AFP

Eyes yellowing but sparkling with determination, Lateef Johar vows to carry on his month-long hunger strike until his missing leader is recovered — or he dies and another young Baluch takes his place.

A month ago the 23-year-old chose to sit outside Karachi Press Club and refuse food, to demand the return of Zahid Baluch, the chairman of the Azad group of the Baluch Students Organisation (BSO).

The missing man was allegedly picked up by security forces on March 18 in Quetta, the capital of Baluchistan, Pakistan’s southwestern province which is racked by a separatist insurgency.

For a month Johar and other BSO activists searched for their chairman, but in vain.

With the hunt attracting little attention, the BSO decided to launch a hunger strike “unto death” and Johar offered himself as the maiden volunteer.

“We just want that at least the world must know what is going on with us and how the state is suppressing our movement by kidnapping and killing our fellows,” Johar said.

The BSO is one of the largest Baluch student movements and favours independence for the vast, mineral-rich province.

Some accuse it of links to violent separatist groups who have waged a 10-year insurgency, with regular bomb and gun attacks on security forces and other symbols of the state.

Johar has lost 21kg (46 pounds) of his body weight since beginning his protest and his frailty is obvious as he becomes breathless while talking.

Doctors say he is heading
towards death.

“I am quite worried about his survival as he refuses to take even any medication,” Birma Jesrani, a doctor who regularly examines Johar, said.

Johar endures heat, humidity and the constant prick of mosquito bites in a tent in the teeming port city.

“I feel vertigo when I go to the toilet and walk even just a few steps.
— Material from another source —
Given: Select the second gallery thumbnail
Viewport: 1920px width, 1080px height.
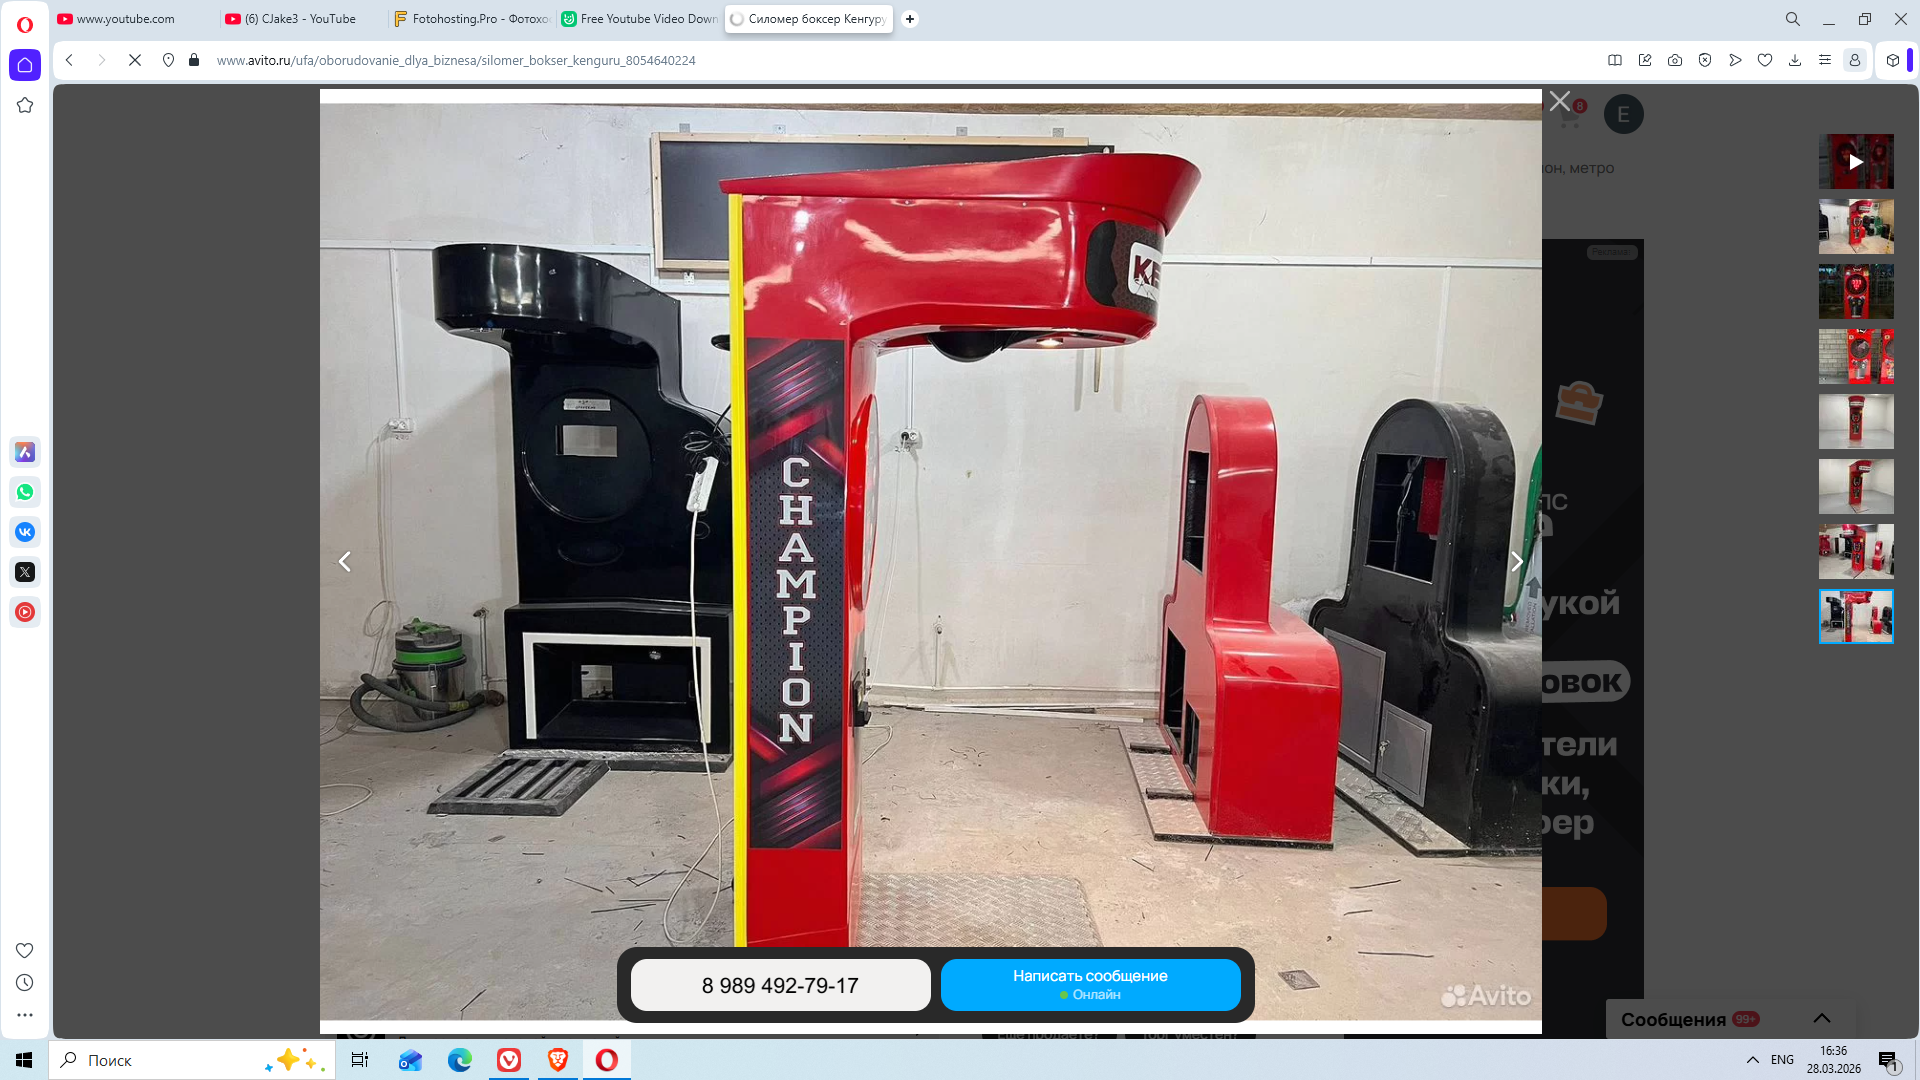Looking at the screenshot, I should pyautogui.click(x=1855, y=226).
I just try to take 12 to 15 glasses of water daily,” Johar said.

Despite the hardship, he says he is determined to carry on.

“We are fully committed to sit on hunger strike and if I die someone else will replace me,” Johar said.

“We believe in peaceful struggle and we cannot pick up the gun, so this is our way to tell the world about our struggle.”

In recent years many people suspected of links to Baluch separatist groups have mysteriously disappeared and never been seen again.

Sometimes they reappear after months or years in detention. Or dead, their bodies left by a road or in a riverbed, a strategy dubbed “kill and dump.”

Baluch campaigners say the missing number in the thousands but the authorities dispute this, putting the figure at less than 100.

They also say that militant Baluch separatist groups are responsible for many of the  disappearances.

“We are undeterred and we shall continue our struggle even if ‘something happens’ with our chairman,” Johar said, hinting at his worst fears about the missing student leader.

Karima Baluch, the young Baluch woman who has taken over as chair of BSO and sits vigil with Johar at his protest camp, points the finger at the government’s paramilitary Frontier Corps (FC).

“We have ourselves witnessed how the men in FC uniform and in plainclothes took Zahid with them in our own presence,” Karima, her face veiled in traditional Baluch style, said.

Manzoor Ahmed, a spokesman for the FC in Quetta,
vigorously denied the claim.

“This is a baseless allegation — we are not involved in kidnapping of anybody,” Ahmed said.